# INSTRUCTIONS FOR THE TASK
Reproduce every one of the entries below verbatim, omitting the pictures.

* Start RECORDS SHOWN *

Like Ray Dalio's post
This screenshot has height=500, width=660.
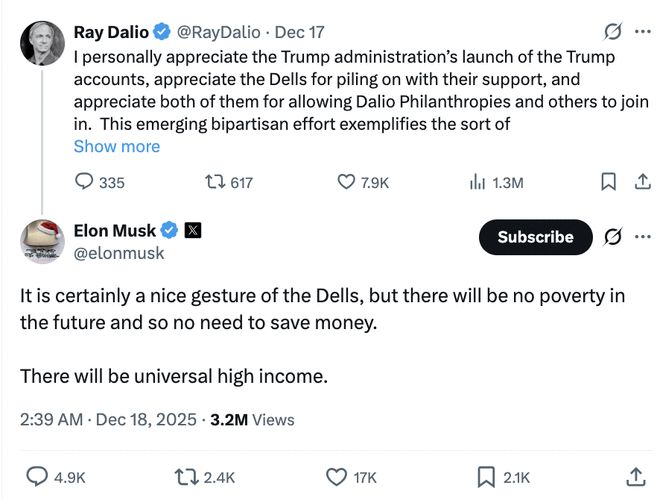coord(346,182)
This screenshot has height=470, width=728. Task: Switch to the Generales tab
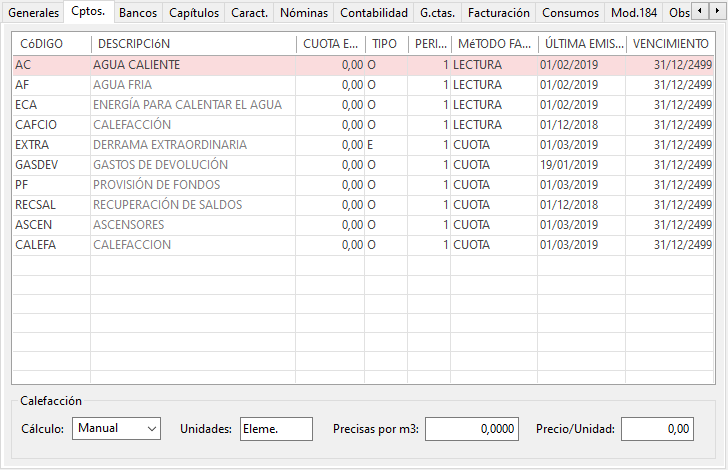[33, 13]
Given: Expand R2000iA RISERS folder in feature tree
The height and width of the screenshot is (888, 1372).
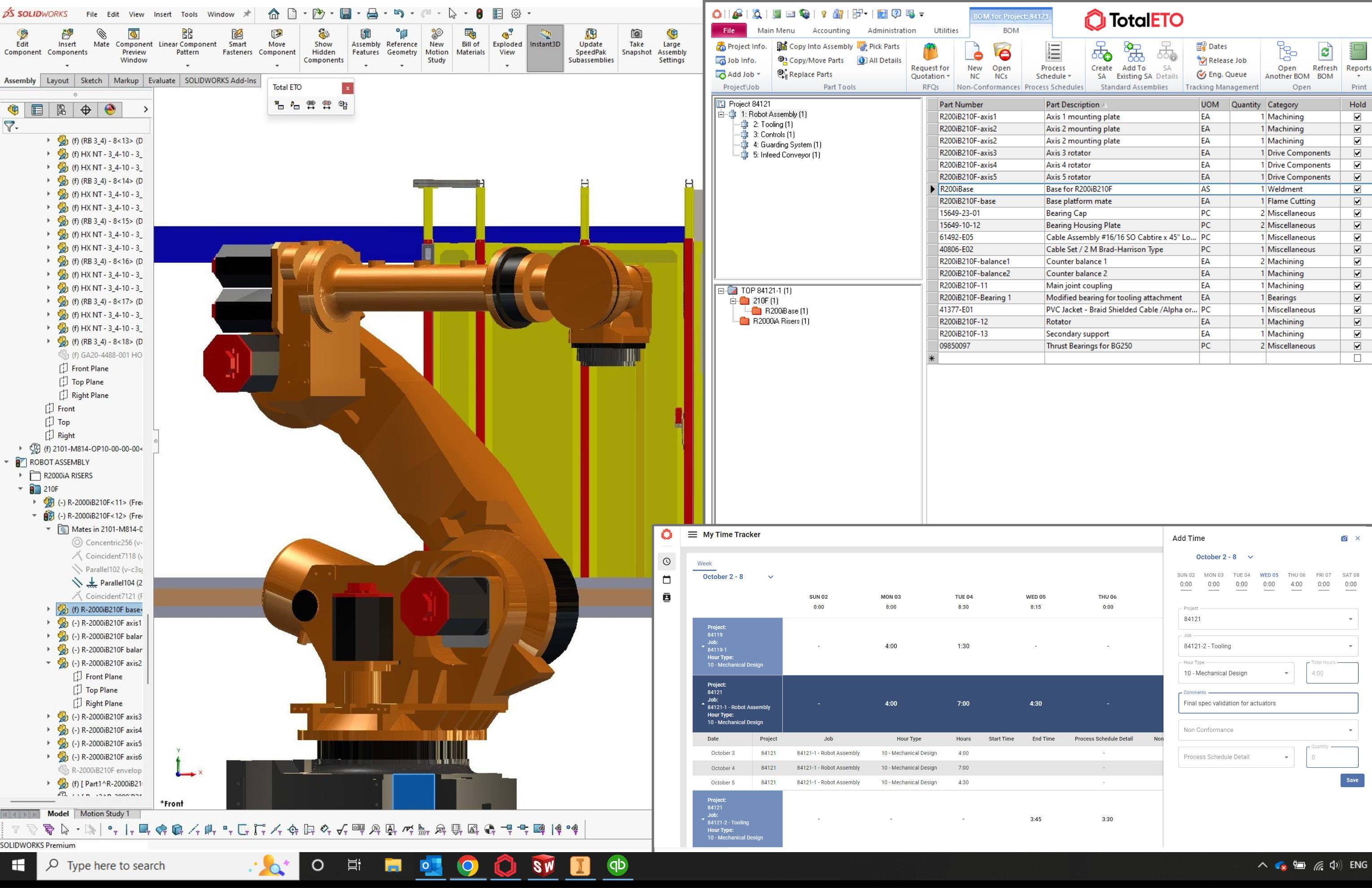Looking at the screenshot, I should tap(21, 476).
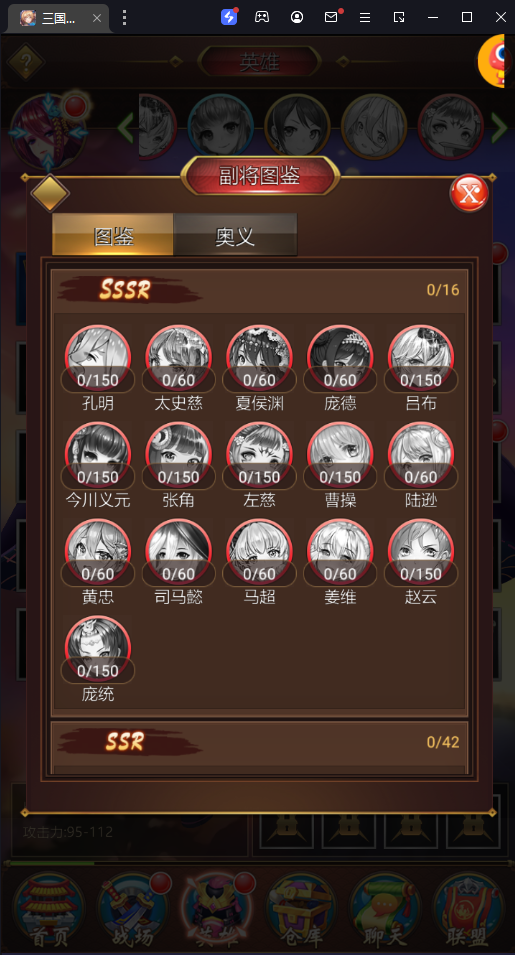Switch to the 奥义 tab
The width and height of the screenshot is (515, 955).
(x=235, y=235)
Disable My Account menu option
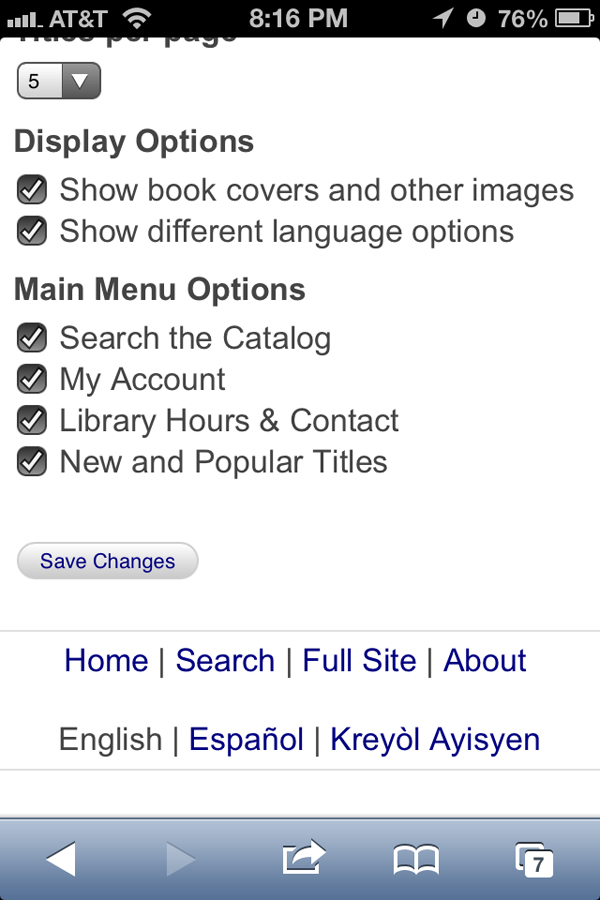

* End RECORDS SHOWN *

# SOLUTION FOR THIS EXERCISE
Like Ray Dalio's post
This screenshot has height=500, width=660.
coord(346,182)
This screenshot has height=470, width=728. Task: Switch to the Generales tab
[33, 13]
Given: Expand R2000iA RISERS folder in feature tree
The height and width of the screenshot is (888, 1372).
Looking at the screenshot, I should tap(21, 476).
Switch to the 奥义 tab
The width and height of the screenshot is (515, 955).
(x=235, y=235)
Disable My Account menu option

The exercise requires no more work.